EXTRACT:
Vicki and I swore to each other there’d be no more pets. Then we walked into a chain pet store to get some food for Baby on the day it was hosting a local animal rescue outfit. I’ll cut to the chase: We were chosen again, and took home a preternaturally beautiful little ginger-and-white kitten we named Gracie. She is, Vicki says often, “100 percent cute” and warms our souls. She regards Monk as irrelevant and leaves him alone. After a few weeks of turf jealousy, Baby and Gracie made their peace and it has held.
This spring and summer as our chicks grew into chickens, we grew to love them for their entertainment value, while deciding to table tentative plans to add a couple of goats or miniature donkeys to our farm. There was also one absolute: No dogs. Vicki was especially adamant about it.
Then the black shepherd came to our home and wouldn’t leave. It was Vicki who put out a water dish for him, then a big helping of food. It was Vicki who suggested we at least get him a flea collar, and maybe a few treats. We also brought home some flea bath, a leather collar, more treats.
I had planned to pick his ticks this morning. He was covered with some of the most grotesque “tumors” I’ve seen. A little research showed them to be the bloated bodies of ticks, filled to bursting with doggy blood, and the size of a fingertip. When I went out to go to work on them, all but one had gone. I’m thinking the flea collar did it. He’s still flea-bitten all over his belly, still needs a good bath and – might as well jump in all the way – a visit to the vet.

TASK GOAL: Go on with the account of the black shepherd and the household's other animals, starting after its final sentence. The listing that comes next has no connection to the account of the household pets.

DATA TO EXAMINE:
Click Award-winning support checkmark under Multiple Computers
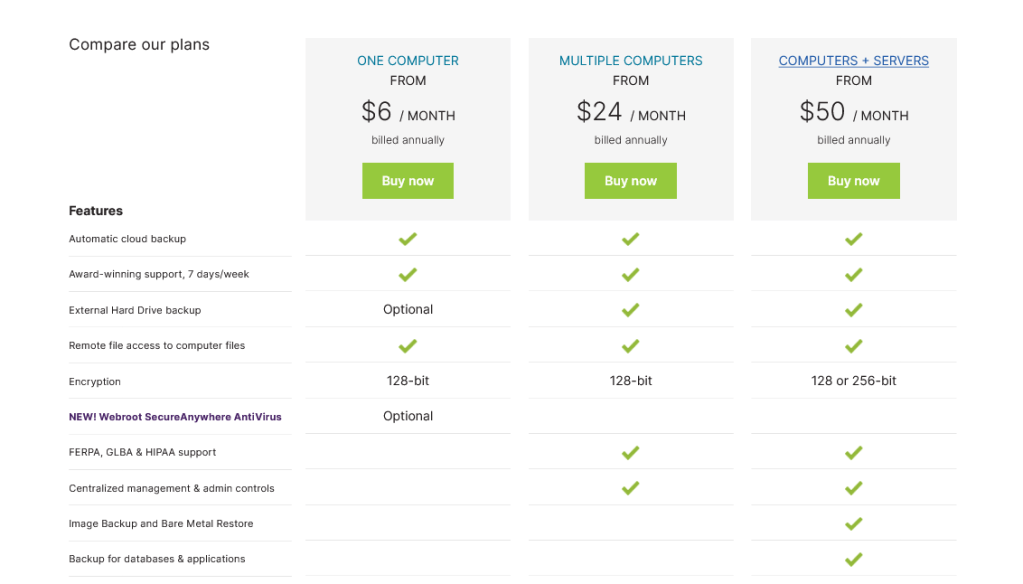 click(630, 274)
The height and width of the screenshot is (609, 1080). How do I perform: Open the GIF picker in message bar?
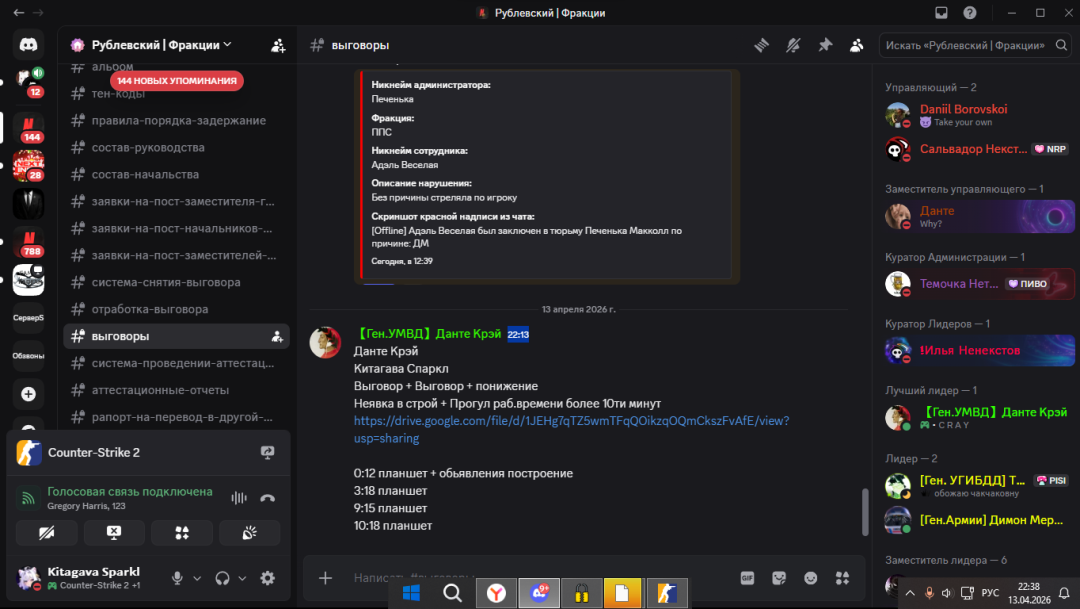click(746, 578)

==

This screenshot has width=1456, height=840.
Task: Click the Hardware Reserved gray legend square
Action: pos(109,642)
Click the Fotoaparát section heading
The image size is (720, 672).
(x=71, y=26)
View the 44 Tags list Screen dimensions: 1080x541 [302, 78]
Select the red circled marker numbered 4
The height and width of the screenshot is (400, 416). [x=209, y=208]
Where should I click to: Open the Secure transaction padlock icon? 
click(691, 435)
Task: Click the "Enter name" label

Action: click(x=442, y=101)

FINAL ANSWER:
He approaches every person and thing as a friend, so absent malice that when he waded into our feeding flock of chickens the other day and sat down, they began to pester him. He took it in good humor. Earlier today he trotted by me with a big boxer in tow. It had a collar and tag. Both held their heads and ears high, tongues flopping around, and enjoying life.
He looks like what once was called a “police dog,” big, nearly all black, with tan markings on his legs, and a glare that could make strong men pee. My dad, the career cop, used to enjoy telling me stories about his childhood pet, a police dog he named Pete, who acted as his personal bodyguard and catcher. Pete loved playing catch, even fast-pitched hardballs, and became a regular fixture at Dad’s sandlot games. Pete crowded the plate.
|Pete and his snake|
So in his memory, and for Dad, we named our black shepherd Pete. He came to us aching for love and some vittles. He may be able to keep the squirrels away from our vehicles, although he’s already made one of the rubber snakes another of his toys. He chose this as his home for some reason, and we decided not to question it.
Let’s just say I’m not big on coincidence. Pete’s here. Each night, he curls up just outside our front door, and his presence gives mute warning to the dark. Vicki already calls him Our Trusty Dog Pete. He came to us a little broken in, and generally sits when you tell him, stops when you tell him, and gits when you tell him.
But what kind of big dog peacefully endures the harassment of chickens? One without a mean bone in his flea-bitten body.
That’s our Pete, the paper police dog.